Watching her, Jonah felt his mind filling with images again. He saw her slipping open the front of her uniform to expose a breast, and then he saw his hand on that breast, caressing her hard nipple. Closing his eyes, he opened his mouth and began to imagine the taste of her skin, and the smell of her body as he moved down between her legs, and -
Suddenly opening his eyes, he saw her peering at him, and her smile was gone for a moment before returning.
“It's okay,” she whispered, “don't fight it. Just sleep.”
“But then you'll...” His voice trailed off for a moment, and he felt as if a thousand heavy weights were being tied to his soul, pulling him down into the darkness. “But then you'll leave...”
“I have other patients to see, and you have an operation to get to.”
He blinked a couple of times, still trying to stay awake.
“Imagine,” he heard his own voice saying suddenly, in the back of his mind, “what you could do to a woman like her, once you really got started. You could make her scream so loud, she'd drown out the church bells.”
“Don't go,” he whispered, unable to keep his eyes open any longer. “Promise you won't go until I'm asleep...”
“I promise,” she told him.
“You could cut her open,” his voice continued, “and find a hundred ways to fuck her. You could take her body apart and then put it back together however you wanted. You could keep her alive for a while, too, and you could take glass to her. Imagine those sharp edges, tearing into her tenderest flesh, making her beg for mercy.”
“No,” he whispered, trying to imagine something softer, more sensual.
“You could really rip into her.”
“No.” He tried to bring an image of her smile back to his mind, but after a moment he began to imagine her screaming again, with blood pouring from her body as she tried to pull away from him. He saw blood flowing down her face, over her dimples and down onto her bare chest.
“You know what I want you to do,” the voice whispered in his head. “You know there's only one thing that makes me hap
py.”
Suddenly he heard the door creaking.
Forcing his eyes open, he saw the nurse slipping out of the room.
“No!” he called out. “Come back! I'm still awake...”
Ignoring him, she pushed the door shut as she left.
“Bitch,” the voice whispered, sounding louder now in the back of his mind. “She doesn't care. If you want her, you're just going to have to take her the old-fashioned way. Don't worry, though. I'll still be here when these barbarians have finished butchering your brain. They can cut your head up all they want, but they can't get rid of me. Let them do their worst.”

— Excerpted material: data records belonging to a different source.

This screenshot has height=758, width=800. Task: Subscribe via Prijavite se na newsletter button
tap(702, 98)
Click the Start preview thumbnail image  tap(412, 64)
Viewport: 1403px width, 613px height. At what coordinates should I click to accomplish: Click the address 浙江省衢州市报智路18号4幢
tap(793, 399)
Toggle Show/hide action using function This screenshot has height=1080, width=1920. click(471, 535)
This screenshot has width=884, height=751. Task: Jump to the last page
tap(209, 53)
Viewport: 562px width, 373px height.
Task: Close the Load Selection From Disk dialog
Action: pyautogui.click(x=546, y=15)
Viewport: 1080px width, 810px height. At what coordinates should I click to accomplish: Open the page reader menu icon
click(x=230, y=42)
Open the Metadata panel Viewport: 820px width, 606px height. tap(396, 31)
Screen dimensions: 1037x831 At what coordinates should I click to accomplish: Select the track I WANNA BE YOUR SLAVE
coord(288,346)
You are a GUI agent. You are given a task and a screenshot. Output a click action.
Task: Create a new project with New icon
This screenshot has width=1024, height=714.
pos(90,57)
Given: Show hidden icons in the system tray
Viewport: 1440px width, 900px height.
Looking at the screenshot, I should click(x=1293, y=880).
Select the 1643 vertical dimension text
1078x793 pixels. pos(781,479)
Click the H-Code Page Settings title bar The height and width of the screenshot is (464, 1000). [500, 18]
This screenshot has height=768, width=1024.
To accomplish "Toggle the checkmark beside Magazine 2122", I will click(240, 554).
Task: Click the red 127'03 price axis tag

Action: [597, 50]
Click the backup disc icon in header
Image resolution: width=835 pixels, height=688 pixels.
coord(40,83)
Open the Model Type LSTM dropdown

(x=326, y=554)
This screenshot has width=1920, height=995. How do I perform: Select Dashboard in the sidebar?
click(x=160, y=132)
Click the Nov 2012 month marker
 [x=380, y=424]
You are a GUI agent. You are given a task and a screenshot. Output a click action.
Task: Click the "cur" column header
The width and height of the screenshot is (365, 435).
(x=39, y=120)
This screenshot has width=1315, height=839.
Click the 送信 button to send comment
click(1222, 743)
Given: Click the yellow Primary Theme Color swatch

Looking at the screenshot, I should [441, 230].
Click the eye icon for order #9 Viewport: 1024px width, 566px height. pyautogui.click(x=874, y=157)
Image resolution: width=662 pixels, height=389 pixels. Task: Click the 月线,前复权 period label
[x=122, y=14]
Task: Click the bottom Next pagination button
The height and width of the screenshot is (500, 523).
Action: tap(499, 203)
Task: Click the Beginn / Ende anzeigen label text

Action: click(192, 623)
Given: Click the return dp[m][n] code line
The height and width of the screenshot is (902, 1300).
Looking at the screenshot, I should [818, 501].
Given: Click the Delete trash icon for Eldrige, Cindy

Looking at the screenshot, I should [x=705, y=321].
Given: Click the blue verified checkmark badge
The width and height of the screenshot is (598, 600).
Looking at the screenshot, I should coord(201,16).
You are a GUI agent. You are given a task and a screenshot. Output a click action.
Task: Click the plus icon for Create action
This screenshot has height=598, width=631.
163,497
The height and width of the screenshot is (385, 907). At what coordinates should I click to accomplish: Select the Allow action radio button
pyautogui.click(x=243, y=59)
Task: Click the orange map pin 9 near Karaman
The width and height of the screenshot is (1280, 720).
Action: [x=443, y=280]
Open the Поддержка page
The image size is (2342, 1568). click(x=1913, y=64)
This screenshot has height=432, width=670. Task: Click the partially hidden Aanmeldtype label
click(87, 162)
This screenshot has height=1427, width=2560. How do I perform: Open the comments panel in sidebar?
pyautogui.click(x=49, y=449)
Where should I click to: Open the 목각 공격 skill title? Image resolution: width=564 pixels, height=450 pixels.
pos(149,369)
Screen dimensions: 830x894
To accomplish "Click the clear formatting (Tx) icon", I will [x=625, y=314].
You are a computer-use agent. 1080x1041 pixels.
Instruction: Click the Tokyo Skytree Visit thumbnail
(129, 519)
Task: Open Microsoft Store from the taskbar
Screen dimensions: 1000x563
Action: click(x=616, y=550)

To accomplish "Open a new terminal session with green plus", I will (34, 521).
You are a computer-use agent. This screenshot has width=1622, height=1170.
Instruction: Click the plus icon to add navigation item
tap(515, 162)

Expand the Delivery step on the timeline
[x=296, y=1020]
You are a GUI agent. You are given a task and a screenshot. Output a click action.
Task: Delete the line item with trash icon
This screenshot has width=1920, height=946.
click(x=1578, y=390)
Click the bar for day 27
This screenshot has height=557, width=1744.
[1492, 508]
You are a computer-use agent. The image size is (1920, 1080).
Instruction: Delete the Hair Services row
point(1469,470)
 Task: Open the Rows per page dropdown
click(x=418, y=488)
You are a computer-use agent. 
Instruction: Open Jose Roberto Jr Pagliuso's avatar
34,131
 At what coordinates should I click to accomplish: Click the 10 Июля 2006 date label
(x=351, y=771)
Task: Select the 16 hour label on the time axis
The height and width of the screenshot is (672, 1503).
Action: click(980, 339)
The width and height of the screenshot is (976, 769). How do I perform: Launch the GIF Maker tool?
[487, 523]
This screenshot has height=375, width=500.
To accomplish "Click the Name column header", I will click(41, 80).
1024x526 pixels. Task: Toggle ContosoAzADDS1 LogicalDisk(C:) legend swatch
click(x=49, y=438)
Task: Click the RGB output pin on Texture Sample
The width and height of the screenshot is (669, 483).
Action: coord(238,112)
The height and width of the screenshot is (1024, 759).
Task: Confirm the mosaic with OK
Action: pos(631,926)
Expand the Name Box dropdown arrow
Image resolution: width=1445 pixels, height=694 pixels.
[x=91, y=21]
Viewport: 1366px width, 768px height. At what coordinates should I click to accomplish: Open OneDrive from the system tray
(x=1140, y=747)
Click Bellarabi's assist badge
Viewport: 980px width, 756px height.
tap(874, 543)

“No,” he replied, as his eyes closed again. He tried to focus on the nurse's smile, on her dimples, on the imagined feel of her kiss, but darker thoughts quickly began to fill his mind. As he slipped into unconsciousness, the last thing he saw was a knife ripping into her flesh, and the last thing he heard was her a gurgled scream rising up through her blood-filled throat.
***
“Jonah, can you hear me? Jonah, open your eyes. That's not a request, it's an order. Open them right now.”
He tried to do what he was told, but he couldn't quite remember how to move his any part of body. He'd been asleep, he knew that much, but he didn't know how long he'd been under, and now he had no idea how to make his body obey his brain. It was as if all the connections had suddenly been pulled loose and his mind was just floating helplessly.
Suddenly he felt something against his eyelid, which was forced open a moment later by two fingers, letting light flood his field of vision with such startling, painful force that he immediately felt a shooting pain in his head.
“Pupils are enlarged,” said the voice, which belonged to the blurry figure that was examining him. “Response to light is minimal, but it's definitely there. That's something, at least.”
“Jonah,” said another voice, “we know you're in there. You need to give us some indication that you understand what we're saying to you. I want you to open your mouth. Even if you can't get any words out, I want you to open it. Can you do that for me?”